» **Record extracts**:
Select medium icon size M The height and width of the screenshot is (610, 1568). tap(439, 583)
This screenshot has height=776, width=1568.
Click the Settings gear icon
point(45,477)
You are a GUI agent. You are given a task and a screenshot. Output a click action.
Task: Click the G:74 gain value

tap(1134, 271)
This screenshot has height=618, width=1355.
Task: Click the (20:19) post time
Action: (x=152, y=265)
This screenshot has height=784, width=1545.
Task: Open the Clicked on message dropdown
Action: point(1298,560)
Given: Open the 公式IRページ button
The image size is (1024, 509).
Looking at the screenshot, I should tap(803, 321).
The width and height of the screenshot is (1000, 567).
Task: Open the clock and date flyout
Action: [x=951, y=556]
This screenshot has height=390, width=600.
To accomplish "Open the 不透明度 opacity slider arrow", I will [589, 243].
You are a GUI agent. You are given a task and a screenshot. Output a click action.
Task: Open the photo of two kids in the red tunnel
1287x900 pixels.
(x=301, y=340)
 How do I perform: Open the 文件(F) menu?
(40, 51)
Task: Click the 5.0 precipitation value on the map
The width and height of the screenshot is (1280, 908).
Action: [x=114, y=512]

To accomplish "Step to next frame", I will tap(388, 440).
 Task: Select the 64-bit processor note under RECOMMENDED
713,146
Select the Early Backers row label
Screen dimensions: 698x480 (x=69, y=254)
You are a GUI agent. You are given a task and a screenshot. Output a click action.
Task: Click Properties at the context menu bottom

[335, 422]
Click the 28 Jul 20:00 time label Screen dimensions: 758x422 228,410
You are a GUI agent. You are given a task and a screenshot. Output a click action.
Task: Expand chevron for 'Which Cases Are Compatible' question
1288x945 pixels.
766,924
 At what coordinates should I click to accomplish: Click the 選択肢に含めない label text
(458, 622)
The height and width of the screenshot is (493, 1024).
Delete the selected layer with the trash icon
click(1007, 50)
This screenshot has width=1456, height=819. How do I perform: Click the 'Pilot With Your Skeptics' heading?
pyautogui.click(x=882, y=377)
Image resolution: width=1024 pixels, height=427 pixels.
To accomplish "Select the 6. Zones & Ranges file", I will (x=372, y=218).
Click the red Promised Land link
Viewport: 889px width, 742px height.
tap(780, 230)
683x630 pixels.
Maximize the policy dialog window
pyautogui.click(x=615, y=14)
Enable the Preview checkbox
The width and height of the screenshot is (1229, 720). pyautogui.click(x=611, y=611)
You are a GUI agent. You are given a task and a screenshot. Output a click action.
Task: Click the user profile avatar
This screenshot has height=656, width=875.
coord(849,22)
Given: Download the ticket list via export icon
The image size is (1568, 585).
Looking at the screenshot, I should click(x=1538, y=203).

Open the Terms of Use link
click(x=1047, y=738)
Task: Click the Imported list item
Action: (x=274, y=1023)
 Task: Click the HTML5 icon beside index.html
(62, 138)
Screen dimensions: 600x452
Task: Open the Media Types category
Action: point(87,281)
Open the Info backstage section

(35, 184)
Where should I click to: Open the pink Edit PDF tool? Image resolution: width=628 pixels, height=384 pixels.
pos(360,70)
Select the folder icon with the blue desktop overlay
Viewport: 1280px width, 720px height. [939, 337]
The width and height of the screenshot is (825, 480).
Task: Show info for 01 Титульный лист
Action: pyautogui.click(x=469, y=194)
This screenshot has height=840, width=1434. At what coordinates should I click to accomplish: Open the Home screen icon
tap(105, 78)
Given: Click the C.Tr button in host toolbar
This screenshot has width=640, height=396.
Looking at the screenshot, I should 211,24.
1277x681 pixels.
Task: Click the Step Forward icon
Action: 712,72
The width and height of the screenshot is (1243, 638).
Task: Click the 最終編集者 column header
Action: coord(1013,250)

» **About this exercise**: Return all of the entries exactly as they were supplied.

» **Output**:
Select medium icon size M The height and width of the screenshot is (610, 1568). tap(439, 583)
This screenshot has height=776, width=1568.
Click the Settings gear icon
point(45,477)
You are a GUI agent. You are given a task and a screenshot. Output a click action.
Task: Click the G:74 gain value

tap(1134, 271)
This screenshot has height=618, width=1355.
Task: Click the (20:19) post time
Action: (x=152, y=265)
This screenshot has height=784, width=1545.
Task: Open the Clicked on message dropdown
Action: point(1298,560)
Given: Open the 公式IRページ button
The image size is (1024, 509).
Looking at the screenshot, I should tap(803, 321).
The width and height of the screenshot is (1000, 567).
Task: Open the clock and date flyout
Action: [x=951, y=556]
This screenshot has height=390, width=600.
To accomplish "Open the 不透明度 opacity slider arrow", I will [589, 243].
You are a GUI agent. You are given a task and a screenshot. Output a click action.
Task: Open the photo of two kids in the red tunnel
1287x900 pixels.
(x=301, y=340)
 How do I perform: Open the 文件(F) menu?
(40, 51)
Task: Click the 5.0 precipitation value on the map
The width and height of the screenshot is (1280, 908).
Action: [x=114, y=512]

To accomplish "Step to next frame", I will tap(388, 440).
 Task: Select the 64-bit processor note under RECOMMENDED
713,146
Select the Early Backers row label
Screen dimensions: 698x480 (x=69, y=254)
You are a GUI agent. You are given a task and a screenshot. Output a click action.
Task: Click Properties at the context menu bottom

[335, 422]
Click the 28 Jul 20:00 time label Screen dimensions: 758x422 228,410
You are a GUI agent. You are given a task and a screenshot. Output a click action.
Task: Expand chevron for 'Which Cases Are Compatible' question
1288x945 pixels.
766,924
 At what coordinates should I click to accomplish: Click the 選択肢に含めない label text
(458, 622)
The height and width of the screenshot is (493, 1024).
Delete the selected layer with the trash icon
click(1007, 50)
This screenshot has width=1456, height=819. How do I perform: Click the 'Pilot With Your Skeptics' heading?
pyautogui.click(x=882, y=377)
Image resolution: width=1024 pixels, height=427 pixels.
To accomplish "Select the 6. Zones & Ranges file", I will (x=372, y=218).
Click the red Promised Land link
Viewport: 889px width, 742px height.
tap(780, 230)
683x630 pixels.
Maximize the policy dialog window
pyautogui.click(x=615, y=14)
Enable the Preview checkbox
The width and height of the screenshot is (1229, 720). pyautogui.click(x=611, y=611)
You are a GUI agent. You are given a task and a screenshot. Output a click action.
Task: Click the user profile avatar
This screenshot has height=656, width=875.
coord(849,22)
Given: Download the ticket list via export icon
The image size is (1568, 585).
Looking at the screenshot, I should click(x=1538, y=203).

Open the Terms of Use link
click(x=1047, y=738)
Task: Click the Imported list item
Action: (x=274, y=1023)
 Task: Click the HTML5 icon beside index.html
(62, 138)
Screen dimensions: 600x452
Task: Open the Media Types category
Action: point(87,281)
Open the Info backstage section

(35, 184)
Where should I click to: Open the pink Edit PDF tool? Image resolution: width=628 pixels, height=384 pixels.
pos(360,70)
Select the folder icon with the blue desktop overlay
Viewport: 1280px width, 720px height. [939, 337]
The width and height of the screenshot is (825, 480).
Task: Show info for 01 Титульный лист
Action: pyautogui.click(x=469, y=194)
This screenshot has height=840, width=1434. At what coordinates should I click to accomplish: Open the Home screen icon
tap(105, 78)
Given: Click the C.Tr button in host toolbar
This screenshot has width=640, height=396.
Looking at the screenshot, I should 211,24.
1277x681 pixels.
Task: Click the Step Forward icon
Action: 712,72
The width and height of the screenshot is (1243, 638).
Task: Click the 最終編集者 column header
Action: coord(1013,250)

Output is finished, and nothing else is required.